The peak of Sadler's stage career arrived in 1903 with Peggy from Paris, in which she played Peggy's "Dutch Maid" and performed a featured song about her character's son, a bassoon player. In 1908 she headlined with Charles A. Bigelow in A Waltz Dream, portraying "Fifi," a bass drummer. That same year she appeared as "Miss Tiny Daly" in The Mimic World, which ran for 100 performances at the Moorish Casino Theatre and the Grand Opera House, and her phonograph recordings began to reach the market. Columbia Records was the first label to issue her recordings, releasing four titles in total. Victor announced Sadler recordings for sale in March 1909, and her recording of "Hilda Loses her Job" — a comedy routine featuring an uncredited Len Spencer — remained in the Victor catalogue until 1923, paired with Billy Murray's "Tipperary" on Victor 16783. She also made cylinder records for Edison beginning in mid-1909. Her recordings combined comedic singing, intermittent patter, and monologues, with most performed in her German dialect. Her stage hit "If I Could Only Get Some Sleep" was recorded for Victor on December 31, 1908, but was never released.
Subsequent stage work included Lew Fields' The Jolly Bachelors and The Bachelor Belles at the Globe Theatre, which ran for 32 performances through November and December 1910. She then appeared alongside Eddie Foy and Lillian Lorraine in the musical Over the River. During the summer of 1911 she performed in Will O' Th' Wisp at Chicago's Studebaker Theater, and in 1912 she was among the featured performers of the Ziegfeld Follies.
Sadler entered film work in March 1913 when she joined Vitagraph. Her screen debut appeared in May 1913 in support of Norma Talmadge in Omens and Oracles. In 1914 she made a series of five comedy films for Vitagraph co-starring Billy Quirk, marketed as the "Josie Comedies," though the series was not continued due to poor commercial performance. She subsequently moved to the World Film Corporation and appeared in the 1915 feature What Happened to Jones. Returning to the stage, she played "Alma" in the 1916 production The Blue Envelope before taking her sketch "Moving Pictures," drawn from her film experience, onto the vaudeville circuit.
Sadler retired from performing in 1918 to manage the electrical research business left by her second husband, a Mr.

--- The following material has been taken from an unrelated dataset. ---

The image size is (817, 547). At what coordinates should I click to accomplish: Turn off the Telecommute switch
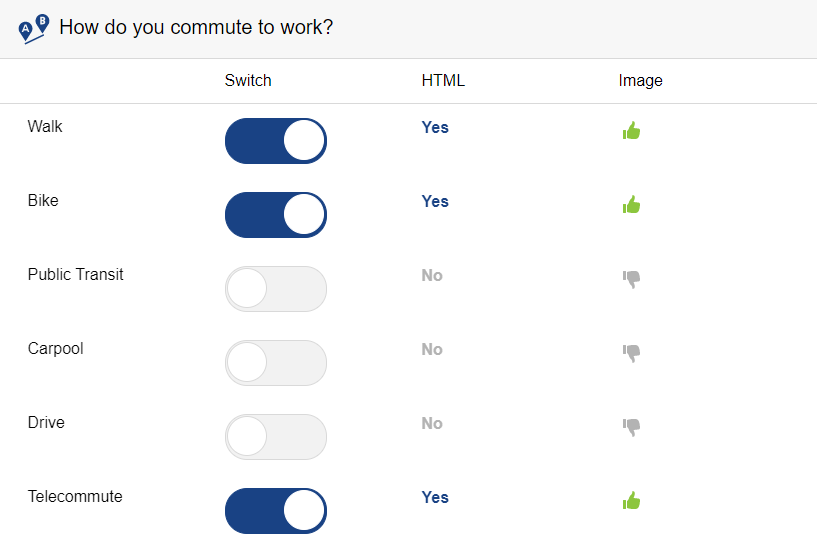276,511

Geddes, following his death. Operating under the name Josephine S. Geddes, she handled the bookkeeping and daily operations with the assistance of her son, William Geddes, who had himself worked both on the stage and in the business. She credited her show-business background with giving her the ability to assess people's characters quickly and with instilling resourcefulness and perseverance. Sadler died in 1927.